Shaohua Li <shli@fb.com> writes:

> Since superblock is updated infrequently, we do a simple trim of log
> disk (a synchronous trim)
>
> Signed-off-by: Shaohua Li <shli@fb.com>
> ---
>  drivers/md/raid5-cache.c | 63 +++++++++++++++++++++++++++++++++++++++++++++++-
>  1 file changed, 62 insertions(+), 1 deletion(-)
>
> diff --git a/drivers/md/raid5-cache.c b/drivers/md/raid5-cache.c
> index caeec10..5dbe084 100644
> --- a/drivers/md/raid5-cache.c
> +++ b/drivers/md/raid5-cache.c
> @@ -85,6 +85,7 @@ struct r5l_log {
>  	spinlock_t no_space_stripes_lock;
>  
>  	bool need_cache_flush;
> +	bool in_teardown;
>  };
>  
>  /*
> @@ -644,6 +645,60 @@ void r5l_flush_stripe_to_raid(struct r5l_log *log)
>  }
>  
>  static void r5l_write_super(struct r5l_log *log, sector_t cp);
> +static void r5l_write_super_and_discard_space(struct r5l_log *log,
> +	sector_t end)
> +{
> +	struct block_device *bdev = log->rdev->bdev;
> +	struct mddev *mddev;
> +
> +	r5l_write_super(log, end);
> +
> +	if (!blk_queue_discard(bdev_get_queue(bdev)))
> +		return;
> +
> +	mddev = log->rdev->mddev;
> +	/*
> +	 * This is to avoid a deadlock. r5l_quiesce holds reconfig_mutex and
> +	 * wait for this thread to finish. This thread waits for
> +	 * MD_CHANGE_PENDING clear, which is supposed to be done in
> +	 * md_check_recovery(). md_check_recovery() tries to get
> +	 * reconfig_mutex. Since r5l_quiesce already holds the mutex,
> +	 * md_check_recovery() fails, so the PENDING never get cleared. The
> +	 * in_teardown check workaround this issue.
> +	 * */

Thanks for this comment (but can we just end the comment with "*/"
instead of  "* */" - that's what everyone else does).
It helps a lot.  If feels a bit clumsy, but maybe that is just me.  At
least I understand now and it make sense.

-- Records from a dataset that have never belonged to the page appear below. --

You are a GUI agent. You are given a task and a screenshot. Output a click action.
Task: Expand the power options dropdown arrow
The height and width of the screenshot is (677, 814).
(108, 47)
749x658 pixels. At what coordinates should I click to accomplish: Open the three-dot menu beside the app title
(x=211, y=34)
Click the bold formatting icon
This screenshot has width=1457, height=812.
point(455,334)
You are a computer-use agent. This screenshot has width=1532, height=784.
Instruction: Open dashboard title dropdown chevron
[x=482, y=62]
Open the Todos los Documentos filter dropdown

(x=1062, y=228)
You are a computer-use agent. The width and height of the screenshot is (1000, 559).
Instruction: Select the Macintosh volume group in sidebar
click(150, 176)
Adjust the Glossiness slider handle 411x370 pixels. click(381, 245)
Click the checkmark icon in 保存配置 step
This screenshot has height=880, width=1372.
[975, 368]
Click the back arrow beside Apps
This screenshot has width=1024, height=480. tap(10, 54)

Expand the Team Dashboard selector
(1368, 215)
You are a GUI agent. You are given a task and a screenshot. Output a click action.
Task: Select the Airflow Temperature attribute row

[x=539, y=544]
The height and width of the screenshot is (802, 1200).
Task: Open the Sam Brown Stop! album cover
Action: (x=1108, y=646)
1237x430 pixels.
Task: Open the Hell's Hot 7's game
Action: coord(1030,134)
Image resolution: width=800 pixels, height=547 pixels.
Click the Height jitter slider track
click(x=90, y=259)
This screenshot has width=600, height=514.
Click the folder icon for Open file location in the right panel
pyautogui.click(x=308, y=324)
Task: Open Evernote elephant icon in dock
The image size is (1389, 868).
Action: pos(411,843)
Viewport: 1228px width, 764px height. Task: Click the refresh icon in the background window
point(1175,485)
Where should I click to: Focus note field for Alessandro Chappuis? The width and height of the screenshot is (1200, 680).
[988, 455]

> +	if (!log->in_teardown) {
> +		set_bit(MD_CHANGE_DEVS, &mddev->flags);
> +		set_bit(MD_CHANGE_PENDING, &mddev->flags);
> +		md_wakeup_thread(mddev->thread);
> +		wait_event(mddev->sb_wait,
> +			!test_bit(MD_CHANGE_PENDING, &mddev->flags) ||
> +			log->in_teardown);
> +		/*
> +		 * r5l_quiesce could run after in_teardown check and hold
> +		 * mutex first. Superblock might get updated twice.
> +		 * */
> +		if (log->in_teardown)
> +			md_update_sb(mddev, 1);
> +	} else {
> +		BUG_ON(!mddev_is_locked(mddev));
> +		md_update_sb(mddev, 1);
> +	}
> +
> +	if (log->last_checkpoint < end) {
> +		blkdev_issue_discard(bdev,
> +				log->last_checkpoint + log->rdev->data_offset,
> +				end - log->last_checkpoint, GFP_NOIO, 0);
> +	} else {
> +		blkdev_issue_discard(bdev,
> +				log->last_checkpoint + log->rdev->data_offset,
> +				log->device_size - log->last_checkpoint,
> +				GFP_NOIO, 0);
> +		blkdev_issue_discard(bdev, log->rdev->data_offset, end,
> +				GFP_NOIO, 0);
> +	}
> +}
> +
> +
>  static void r5l_do_reclaim(struct r5l_log *log)
>  {
>  	sector_t reclaim_target = xchg(&log->reclaim_target, 0);
> @@ -685,7 +740,7 @@ static void r5l_do_reclaim(struct r5l_log *log)
>  	 * here, because the log area might be reused soon and we don't want to
>  	 * confuse recovery
>  	 */
> -	r5l_write_super(log, next_checkpoint);
> +	r5l_write_super_and_discard_space(log, next_checkpoint);
>  
>  	mutex_lock(&log->io_mutex);
>  	log->last_checkpoint = next_checkpoint;
> @@ -721,9 +776,11 @@ static void r5l_wake_reclaim(struct r5l_log *log, sector_t space)
>  
>  void r5l_quiesce(struct r5l_log *log, int state)
>  {
> +	struct mddev *mddev;
>  	if (!log || state == 2)
>  		return;
>  	if (state == 0) {
> +		log->in_teardown = 0;
>  		log->reclaim_thread = md_register_thread(r5l_reclaim_thread,
>  					log->rdev->mddev, "reclaim");
>  	} else if (state == 1) {
> @@ -731,6 +788,10 @@ void r5l_quiesce(struct r5l_log *log, int state)
>  		 * at this point all stripes are finished, so io_unit is at
>  		 * least in STRIPE_END state
>  		 */
> +		log->in_teardown = 1;
> +		/* make sure r5l_write_super_and_discard_space exits */
> +		mddev = log->rdev->mddev;
> +		wake_up(&mddev->sb_wait);
>  		r5l_wake_reclaim(log, -1L);
>  		md_unregister_thread(&log->reclaim_thread);

I think this is racey (though you haven't changed the code, so it must
have been racy before).
There is no guarantee that the thread will actually wake up to handle
the reclaim before md_unregister_thread marks the thread as
kthread_should_stop().
Maybe the thing to do would be
   md_unregister_thread()
   log->reclaim_target = (unsigned long) -1;
   r5l_do_reclaim(log);

or something like that.  i.e. just do it synchronously.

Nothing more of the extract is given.